I'm just curious about what you've been thinking these past couple of months? What drew you to Tom? I can't, for the life of me, understand. You know he's gay, right? He's also got a Napoleon complex. Don't be surprised if he makes you stop wearing heels while you're out in public. I hear he did that to Nichole, too. And what's up with you converting to Scientology? You know that's a completely messed up "religion", don't you? Don't come running to me when Tom starts to brainwash you. Wait, it looks as though he has already begun.
Seriously, Katie, why did you accept his proposal? You're so young and have so much life to live. Please, for the love of L. Ron Hubbard, do not marry him! It's much better to have people gossip about how you broke off an engagement with a deranged little man than talk about your bitter divorce. You know he's going to want you to pop out little Cruise babies, right? Do you want that? And when you go through your post partum phase and get depressed (many women do, it's natural), your husband is going to throw VITAMINS at you and tell you to get over it. Is that what you want? Really?

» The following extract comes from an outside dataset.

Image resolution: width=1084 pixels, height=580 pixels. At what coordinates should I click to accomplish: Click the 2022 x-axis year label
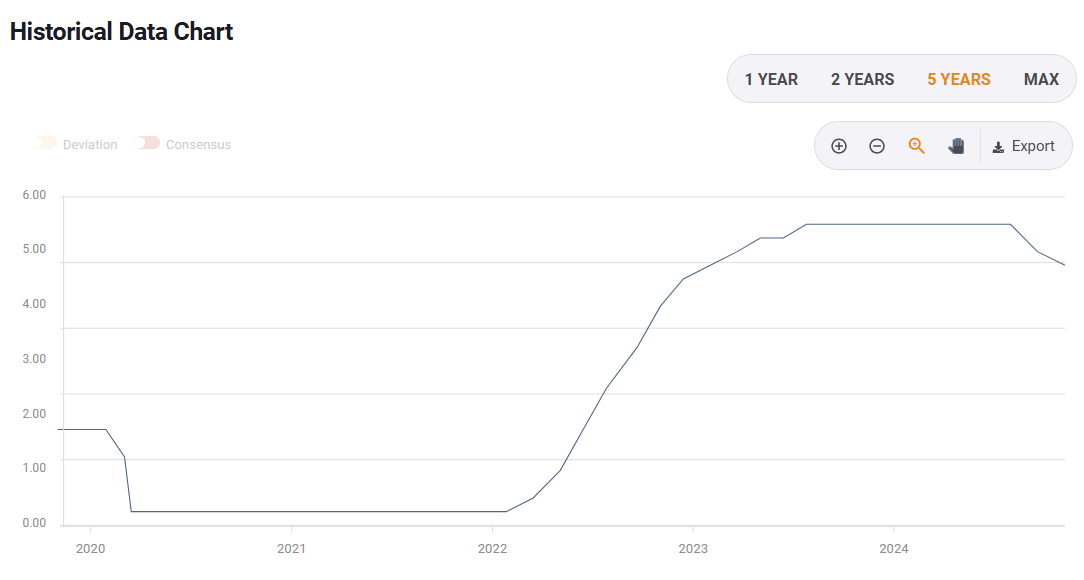pos(492,548)
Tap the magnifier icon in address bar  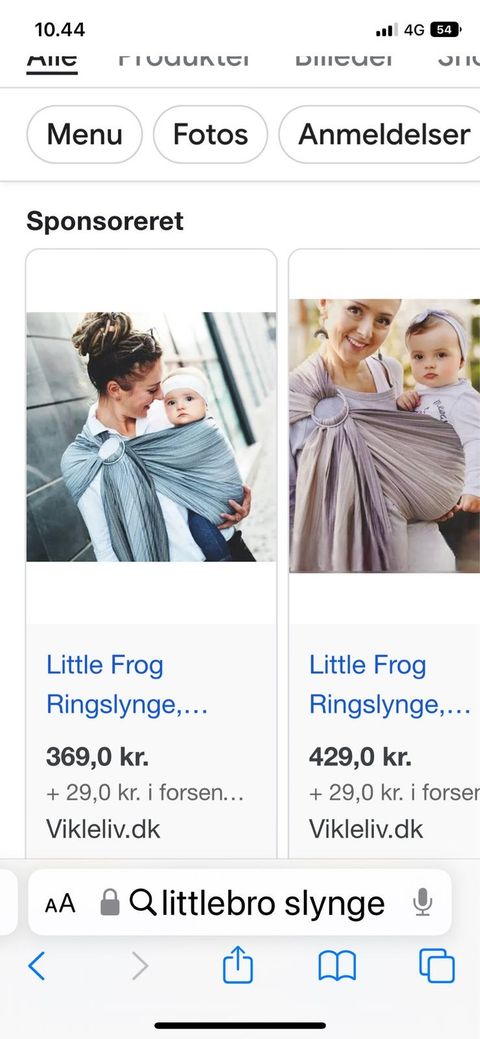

And didn't he embarass you when he was on Oprah? I mean, not just about the depression thing, but when he was jumping up and down, declaring his love for you? Any self respecting woman would have been somewhat embarassed by that. It's not cute; it's creepy.
It's not too late, Katie, to get out of this. Just tell him you're going shopping and that you'll be back "later". Just grab some clothes, get on a plane, and come out here. I'll let you stay with me and phillip for a while till things blow over. And I'll introduce you to my friend Larry. He's had a crush on you since the first season of Dawson's Creek. He's a good guy and can treat you right. He has his own house, car, and a stable job. Plus, he's sweet and really funny. And if you get sad, he won't make you take vitamins to feel better.
So, what do you say?
5 comments:
Is that Oprah in the right corner there grabbing Katie's hand and pulling her away from Tom? RUN KATIE RUN!
Fucking Hilarious HB.
yep, that's Oprah's hand, trying to save Katie from the clutches of eeee-vill!
i seriously hopes that either 1) she has a LONG engagement to Tom or 2) comes to her senses and breaks it off.
seriously, she's being brain washed. i always thought she was smarter than this...
I have always thought Tom Cruise was a first class creep. Another blogger here in Washington, D.C. turned me on to this article called "Cruise Encounters of the Third Time," at:
http://www.radaronline.com/
Someone needs to rescue Katie. She is in SERIOUS trouble.
I discovered your blog while posting on Bostonist, Honey. I like it.
~~ Washington Cube http://journals.aol.com/washingtoncube/DistrictDaybook/;jsessionid=7ADF4CB6B1F47C488D55EFA83C72FE6C
hey there Washington Cube (is that what i should call you?) :)
i wanted to comment in your blog, but sadly, i don't have an AOL account. i just wanted to say that Leslie and the Lys are going to be at Great Scott in Allston on July 5. i hope to catch her and see what her deal is. and i'll make sure to take pictures.
as for tom cruise, he's a complete nutjob. i agree that katie is in serious trouble. i don't normally care about celebrities, but when brainwashing is involved, all i can think of is Heaven's Gate and those poor testicle-less saps who died after being totally brainwashed. i don't want to see that happen to Katie. well, i mean, not the testicles part, of course... :)
Honey: Your comments did land on my blog page, courtesy of AIM :)
Call me Cubie.
Thanks again for leaving comments at my site. See you on the blog playground.